DIRECTIONS FOR THIS TASK: For every record below, write out an exact copy.

(Collected data)
[Start of section]

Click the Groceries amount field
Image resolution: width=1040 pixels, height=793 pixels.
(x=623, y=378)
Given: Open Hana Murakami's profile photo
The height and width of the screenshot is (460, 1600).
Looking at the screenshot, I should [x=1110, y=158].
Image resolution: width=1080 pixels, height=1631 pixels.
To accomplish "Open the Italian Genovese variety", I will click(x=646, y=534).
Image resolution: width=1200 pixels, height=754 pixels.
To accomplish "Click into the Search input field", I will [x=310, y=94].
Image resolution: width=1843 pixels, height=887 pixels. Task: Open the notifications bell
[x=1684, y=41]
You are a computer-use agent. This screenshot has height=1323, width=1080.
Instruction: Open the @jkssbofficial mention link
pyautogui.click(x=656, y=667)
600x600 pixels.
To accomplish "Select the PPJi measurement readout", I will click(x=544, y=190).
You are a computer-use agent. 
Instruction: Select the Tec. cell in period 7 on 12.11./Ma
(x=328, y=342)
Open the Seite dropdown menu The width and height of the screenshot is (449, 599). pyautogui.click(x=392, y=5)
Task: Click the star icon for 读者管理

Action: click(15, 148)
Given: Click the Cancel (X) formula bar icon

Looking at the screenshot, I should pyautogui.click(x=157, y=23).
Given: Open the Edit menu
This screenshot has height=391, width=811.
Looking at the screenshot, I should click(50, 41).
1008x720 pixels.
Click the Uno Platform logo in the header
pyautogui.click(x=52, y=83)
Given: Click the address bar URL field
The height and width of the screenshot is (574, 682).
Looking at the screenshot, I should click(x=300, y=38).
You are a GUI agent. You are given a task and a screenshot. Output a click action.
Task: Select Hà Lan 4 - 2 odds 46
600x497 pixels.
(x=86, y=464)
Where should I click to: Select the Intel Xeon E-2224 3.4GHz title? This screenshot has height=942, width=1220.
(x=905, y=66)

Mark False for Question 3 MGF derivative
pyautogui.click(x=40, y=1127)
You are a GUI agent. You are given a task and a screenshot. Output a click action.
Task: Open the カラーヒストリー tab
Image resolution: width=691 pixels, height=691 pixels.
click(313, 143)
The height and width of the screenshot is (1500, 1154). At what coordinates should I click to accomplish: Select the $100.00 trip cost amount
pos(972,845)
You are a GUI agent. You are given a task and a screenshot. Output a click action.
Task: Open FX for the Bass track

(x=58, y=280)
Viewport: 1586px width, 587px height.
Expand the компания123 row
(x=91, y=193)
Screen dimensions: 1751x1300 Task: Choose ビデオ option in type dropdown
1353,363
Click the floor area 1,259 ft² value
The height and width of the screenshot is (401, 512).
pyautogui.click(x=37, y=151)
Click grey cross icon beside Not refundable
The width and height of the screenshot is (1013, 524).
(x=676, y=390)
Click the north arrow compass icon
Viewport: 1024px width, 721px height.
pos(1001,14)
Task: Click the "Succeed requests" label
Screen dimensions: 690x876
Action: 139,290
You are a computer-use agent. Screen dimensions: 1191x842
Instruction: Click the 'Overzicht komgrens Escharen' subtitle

[End of section]

ANSWER AREA:
Click the Groceries amount field
Image resolution: width=1040 pixels, height=793 pixels.
(x=623, y=378)
Given: Open Hana Murakami's profile photo
The height and width of the screenshot is (460, 1600).
Looking at the screenshot, I should [x=1110, y=158].
Image resolution: width=1080 pixels, height=1631 pixels.
To accomplish "Open the Italian Genovese variety", I will click(x=646, y=534).
Image resolution: width=1200 pixels, height=754 pixels.
To accomplish "Click into the Search input field", I will [x=310, y=94].
Image resolution: width=1843 pixels, height=887 pixels. Task: Open the notifications bell
[x=1684, y=41]
You are a computer-use agent. This screenshot has height=1323, width=1080.
Instruction: Open the @jkssbofficial mention link
pyautogui.click(x=656, y=667)
600x600 pixels.
To accomplish "Select the PPJi measurement readout", I will click(x=544, y=190).
You are a computer-use agent. 
Instruction: Select the Tec. cell in period 7 on 12.11./Ma
(x=328, y=342)
Open the Seite dropdown menu The width and height of the screenshot is (449, 599). pyautogui.click(x=392, y=5)
Task: Click the star icon for 读者管理

Action: click(15, 148)
Given: Click the Cancel (X) formula bar icon

Looking at the screenshot, I should pyautogui.click(x=157, y=23).
Given: Open the Edit menu
This screenshot has height=391, width=811.
Looking at the screenshot, I should click(50, 41).
1008x720 pixels.
Click the Uno Platform logo in the header
pyautogui.click(x=52, y=83)
Given: Click the address bar URL field
The height and width of the screenshot is (574, 682).
Looking at the screenshot, I should click(x=300, y=38).
You are a GUI agent. You are given a task and a screenshot. Output a click action.
Task: Select Hà Lan 4 - 2 odds 46
600x497 pixels.
(x=86, y=464)
Where should I click to: Select the Intel Xeon E-2224 3.4GHz title? This screenshot has height=942, width=1220.
(x=905, y=66)

Mark False for Question 3 MGF derivative
pyautogui.click(x=40, y=1127)
You are a GUI agent. You are given a task and a screenshot. Output a click action.
Task: Open the カラーヒストリー tab
Image resolution: width=691 pixels, height=691 pixels.
click(313, 143)
The height and width of the screenshot is (1500, 1154). At what coordinates should I click to accomplish: Select the $100.00 trip cost amount
pos(972,845)
You are a GUI agent. You are given a task and a screenshot. Output a click action.
Task: Open FX for the Bass track

(x=58, y=280)
Viewport: 1586px width, 587px height.
Expand the компания123 row
(x=91, y=193)
Screen dimensions: 1751x1300 Task: Choose ビデオ option in type dropdown
1353,363
Click the floor area 1,259 ft² value
The height and width of the screenshot is (401, 512).
pyautogui.click(x=37, y=151)
Click grey cross icon beside Not refundable
The width and height of the screenshot is (1013, 524).
(x=676, y=390)
Click the north arrow compass icon
Viewport: 1024px width, 721px height.
pos(1001,14)
Task: Click the "Succeed requests" label
Screen dimensions: 690x876
Action: 139,290
You are a computer-use agent. Screen dimensions: 1191x842
Instruction: Click the 'Overzicht komgrens Escharen' subtitle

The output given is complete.